Three deadly wildfires have reduced entire Los Angeles areas to ashes and destroyed historic buildings in Tinseltown. One of the fires became the most destructive fire in City of Angels history less than 36 hours after it started.
On Wednesday, the unyielding Pacific Palisades inferno carved a path to devastation across western Los Angeles County. The county is a densely populated area with some of the most coveted real estate in the country, including multi-million dollar celebrity mansions.
The fire was completely out of control, destroying more than 1,000 structures by Wednesday evening, moving dangerously close to classic L.A. touchstones like Sunset Boulevard, the Santa Monica Pier and the Hollywood Sign. , which burned nearly 16,000 acres.
The Palisades Fire and two other nearby fires, the Eaton Fire north of Pasadena and the Hearst Fire in the San Fernando Valley, forced 70,000 Angelenos to abandon their homes. This includes several high-profile individuals whose mansions burned down or were in immediate danger. It gets consumed.
Palisades High School, made famous by movies such as “Teen Wolf,'' “Carrie'' and “Freaky Friday,'' was gutted by the blaze that ripped through the Southland region.
160 mph Santa Ana winds fueled the blaze, which spread across Southern California and thwarted firefighters' efforts to contain it, killing at least five people and injuring many more.
Chet Hanks, the 34-year-old son of Tom Hanks and Rita Wilson, mourned his childhood home on Instagram as wildfires raged through the Los Angeles area.
“The area I grew up in burned down.” [right now]” he wrote on Instagram. “Please pray for the Palisades,” he added.
His famous parents have not yet spoken out about the destruction, but perhaps they had to evacuate out of danger.
Ben Affleck was spotted fleeing his $20.5 million Pacific Palisades home on Tuesday, with TMZ reporting that the 52-year-old actor took refuge at his ex-wife Jennifer Garner's nearby home.
Actors Adam Brody and Leighton Meester's $6.5 million mansion in Los Angeles also went up in flames and was home to another celebrity. Photos obtained by Page Six showed the five-bathroom, six-bedroom home destroyed beyond repair.
Singer and “This Is Us” actress Mandy Moore also posted on Instagram that she and her family were evacuated from their home after their children's school in Altadena was destroyed.
“We are grateful that our family and pets got out last night before it was too late (and infinitely grateful to our friends who took us in and brought clothes and blankets. ),” she wrote on Wednesday.
The Palisades Fire was already more destructive than the 2008 Sayre Fire, which destroyed 604 structures in Sylmar.
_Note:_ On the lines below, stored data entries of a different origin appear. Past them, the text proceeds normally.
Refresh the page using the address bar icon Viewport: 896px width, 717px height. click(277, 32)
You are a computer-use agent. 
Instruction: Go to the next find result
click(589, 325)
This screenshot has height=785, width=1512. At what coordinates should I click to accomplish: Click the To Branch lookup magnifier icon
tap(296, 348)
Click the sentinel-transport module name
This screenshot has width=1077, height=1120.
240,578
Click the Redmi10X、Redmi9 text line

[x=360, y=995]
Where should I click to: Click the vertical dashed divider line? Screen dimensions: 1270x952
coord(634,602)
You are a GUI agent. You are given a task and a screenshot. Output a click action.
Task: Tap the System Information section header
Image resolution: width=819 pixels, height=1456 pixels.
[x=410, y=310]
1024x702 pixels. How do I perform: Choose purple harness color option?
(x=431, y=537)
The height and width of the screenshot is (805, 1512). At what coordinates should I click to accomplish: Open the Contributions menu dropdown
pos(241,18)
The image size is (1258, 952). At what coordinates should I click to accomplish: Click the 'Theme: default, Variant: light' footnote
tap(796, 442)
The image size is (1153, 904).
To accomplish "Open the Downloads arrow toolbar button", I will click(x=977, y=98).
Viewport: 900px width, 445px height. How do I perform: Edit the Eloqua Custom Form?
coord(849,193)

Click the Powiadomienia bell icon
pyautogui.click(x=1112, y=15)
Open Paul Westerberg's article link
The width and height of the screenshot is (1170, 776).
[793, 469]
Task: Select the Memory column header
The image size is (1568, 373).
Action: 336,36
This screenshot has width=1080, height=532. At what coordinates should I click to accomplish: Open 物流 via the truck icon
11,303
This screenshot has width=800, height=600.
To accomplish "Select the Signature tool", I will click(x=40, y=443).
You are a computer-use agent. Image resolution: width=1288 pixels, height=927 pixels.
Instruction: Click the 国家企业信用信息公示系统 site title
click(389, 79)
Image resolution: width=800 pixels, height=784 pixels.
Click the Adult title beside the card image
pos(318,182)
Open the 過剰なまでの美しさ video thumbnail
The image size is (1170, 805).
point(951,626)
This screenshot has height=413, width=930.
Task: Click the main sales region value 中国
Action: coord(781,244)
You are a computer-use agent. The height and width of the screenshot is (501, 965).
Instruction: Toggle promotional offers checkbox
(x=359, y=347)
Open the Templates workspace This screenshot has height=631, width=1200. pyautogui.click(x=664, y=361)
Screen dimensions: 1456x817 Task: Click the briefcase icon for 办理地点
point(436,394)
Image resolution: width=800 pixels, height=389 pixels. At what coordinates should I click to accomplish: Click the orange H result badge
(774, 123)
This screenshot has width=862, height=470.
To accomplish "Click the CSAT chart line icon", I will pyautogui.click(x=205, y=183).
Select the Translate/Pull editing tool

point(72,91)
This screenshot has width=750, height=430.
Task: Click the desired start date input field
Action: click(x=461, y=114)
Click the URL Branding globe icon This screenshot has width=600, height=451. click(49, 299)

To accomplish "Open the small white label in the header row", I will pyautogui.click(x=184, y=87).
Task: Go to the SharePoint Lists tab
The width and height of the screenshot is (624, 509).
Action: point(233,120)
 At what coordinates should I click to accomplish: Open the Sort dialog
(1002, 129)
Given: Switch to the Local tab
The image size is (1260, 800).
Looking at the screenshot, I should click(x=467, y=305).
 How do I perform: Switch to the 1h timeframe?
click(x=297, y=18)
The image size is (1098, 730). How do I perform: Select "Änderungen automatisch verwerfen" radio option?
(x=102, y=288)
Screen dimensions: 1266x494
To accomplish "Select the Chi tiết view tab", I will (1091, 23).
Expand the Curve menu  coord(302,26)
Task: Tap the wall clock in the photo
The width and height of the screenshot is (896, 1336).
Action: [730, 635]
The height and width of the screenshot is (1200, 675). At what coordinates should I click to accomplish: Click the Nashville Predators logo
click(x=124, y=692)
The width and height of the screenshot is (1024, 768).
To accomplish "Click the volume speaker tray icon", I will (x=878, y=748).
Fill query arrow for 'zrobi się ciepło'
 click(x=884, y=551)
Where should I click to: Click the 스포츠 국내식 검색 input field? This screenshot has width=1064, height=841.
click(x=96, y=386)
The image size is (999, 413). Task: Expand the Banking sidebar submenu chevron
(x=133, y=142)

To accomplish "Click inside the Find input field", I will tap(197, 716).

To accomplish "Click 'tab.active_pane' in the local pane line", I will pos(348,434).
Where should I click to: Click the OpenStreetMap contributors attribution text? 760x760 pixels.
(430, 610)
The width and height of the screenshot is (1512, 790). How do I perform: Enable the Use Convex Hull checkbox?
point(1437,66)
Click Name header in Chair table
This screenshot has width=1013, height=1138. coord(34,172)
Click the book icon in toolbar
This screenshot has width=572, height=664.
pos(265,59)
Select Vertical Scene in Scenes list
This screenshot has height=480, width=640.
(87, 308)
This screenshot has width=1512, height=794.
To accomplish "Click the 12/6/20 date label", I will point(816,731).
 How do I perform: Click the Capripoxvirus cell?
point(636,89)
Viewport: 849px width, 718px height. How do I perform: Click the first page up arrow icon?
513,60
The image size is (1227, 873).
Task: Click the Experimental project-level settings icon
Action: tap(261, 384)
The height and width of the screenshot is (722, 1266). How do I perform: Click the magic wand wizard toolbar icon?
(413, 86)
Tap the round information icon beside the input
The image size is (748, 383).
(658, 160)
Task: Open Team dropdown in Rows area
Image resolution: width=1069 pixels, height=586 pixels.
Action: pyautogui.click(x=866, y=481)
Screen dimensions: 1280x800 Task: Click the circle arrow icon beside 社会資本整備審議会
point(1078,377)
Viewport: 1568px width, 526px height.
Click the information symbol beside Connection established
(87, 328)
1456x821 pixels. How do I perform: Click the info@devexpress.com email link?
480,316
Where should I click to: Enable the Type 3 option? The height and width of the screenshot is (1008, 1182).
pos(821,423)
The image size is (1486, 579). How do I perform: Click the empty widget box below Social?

Before that, the Great Bel Air Fire of 1951 destroyed nearly 500 homes, including the homes of stars Burt Lancaster and Zsa Zsa Gabor, making it the most destructive fire in the city's history.
Photos and videos, both amateur and professional, helped illustrate the scale of the hellish destruction as the public watched in horror.
Harrowing video showed the Pacific Palisades neighborhood near Santa Monica almost completely destroyed, with fire turning the upscale neighborhood into a desolate wasteland straight out of an apocalypse movie.
Other images show entire city blocks with little more than building foundations, and once-bustling streets now scorched and twisted under menacing skies darkened with ash and choking smoke. Metals are scattered about.
“This is what's left of the Pacific Palisades. The shopping streets have survived. Almost everything else is gone,” said a CBS correspondent. I wrote to X With shocking footage. “Residences, apartment complexes…companies.”
Aerial photos showed an even more harrowing picture of widespread wreckage, with homes and businesses ablaze and the Hollywood Hills engulfed in smoke.
Residents gathered their children, pets and whatever belongings they could carry in their cars, got out of their Dodges, and fled the neighborhood, which had become a war zone.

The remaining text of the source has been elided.